### DIRECTIONS
Go to the line holding "Given: Open the 文件(F) menu" in the data below and repeat it exactly, then each line after it up to and including the one holding "The height and width of the screenshot is (376, 594).". Omit pictures.
===== SUPPLIED INFORMATION
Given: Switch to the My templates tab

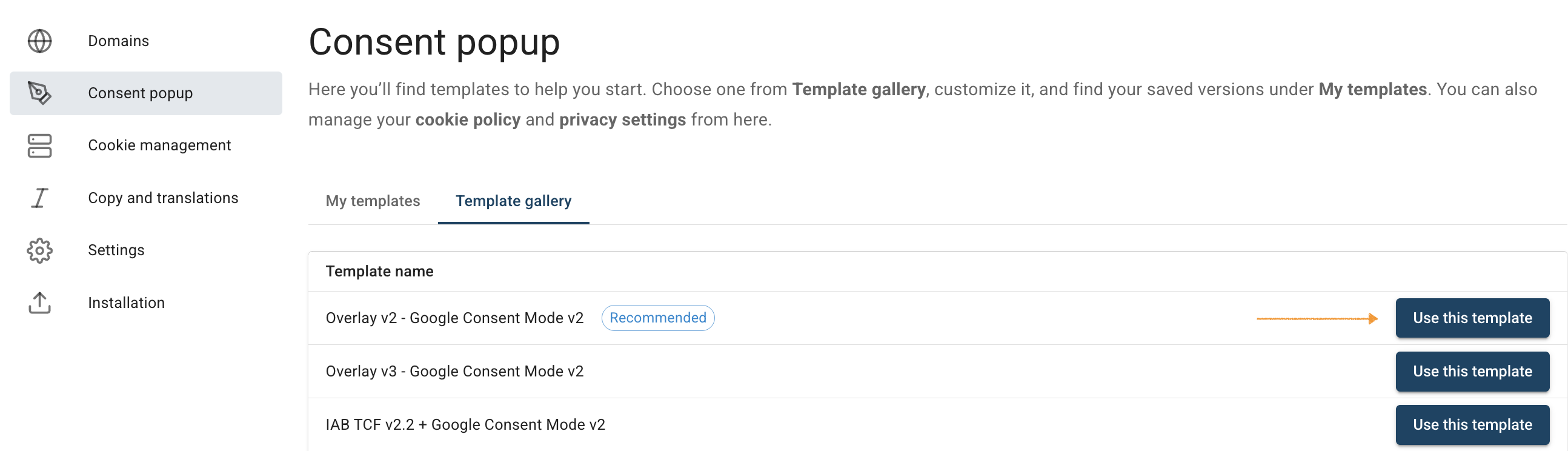Looking at the screenshot, I should pyautogui.click(x=373, y=201).
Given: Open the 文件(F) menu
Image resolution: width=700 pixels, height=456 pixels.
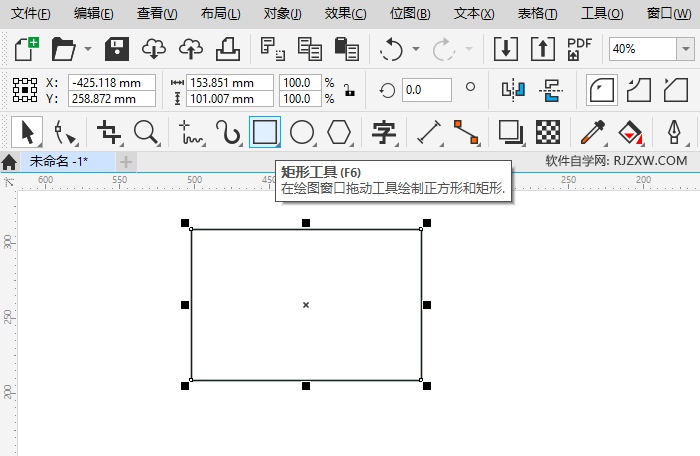Looking at the screenshot, I should click(31, 13).
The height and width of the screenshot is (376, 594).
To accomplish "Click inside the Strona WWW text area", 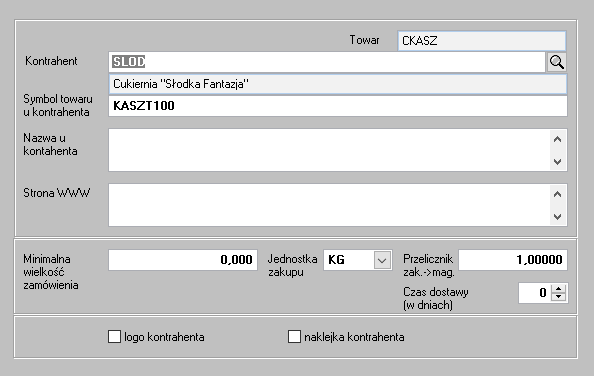I will coord(329,205).
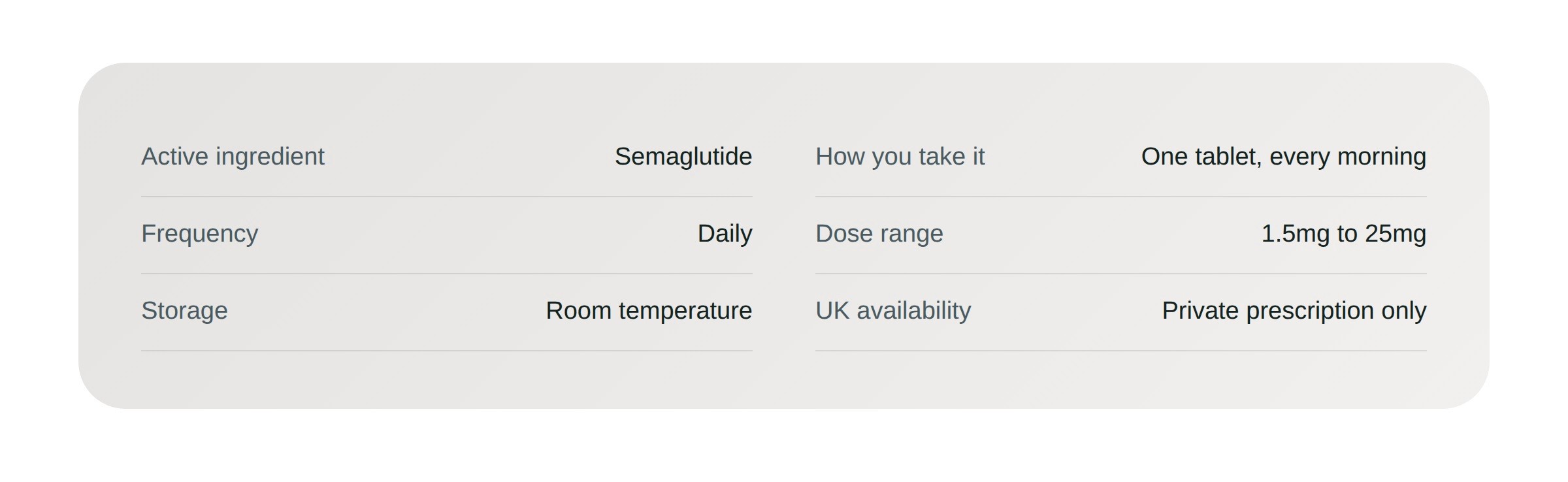Select the Daily frequency value
The height and width of the screenshot is (482, 1568).
pos(725,234)
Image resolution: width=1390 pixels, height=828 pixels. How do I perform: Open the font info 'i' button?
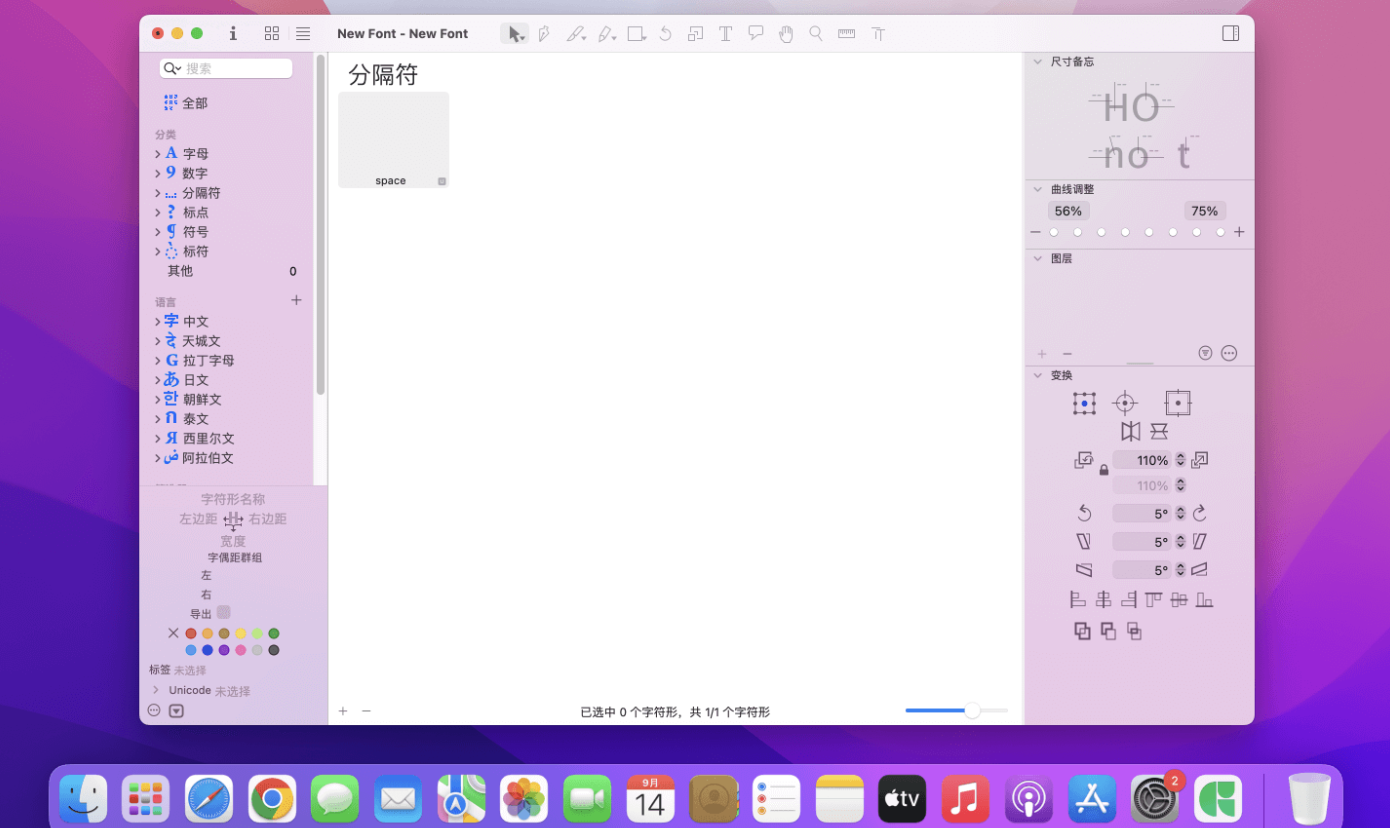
==========
### YOUR RESPONSE
Given: Open the 文件(F) menu
Image resolution: width=700 pixels, height=456 pixels.
Looking at the screenshot, I should click(31, 13).
The height and width of the screenshot is (376, 594).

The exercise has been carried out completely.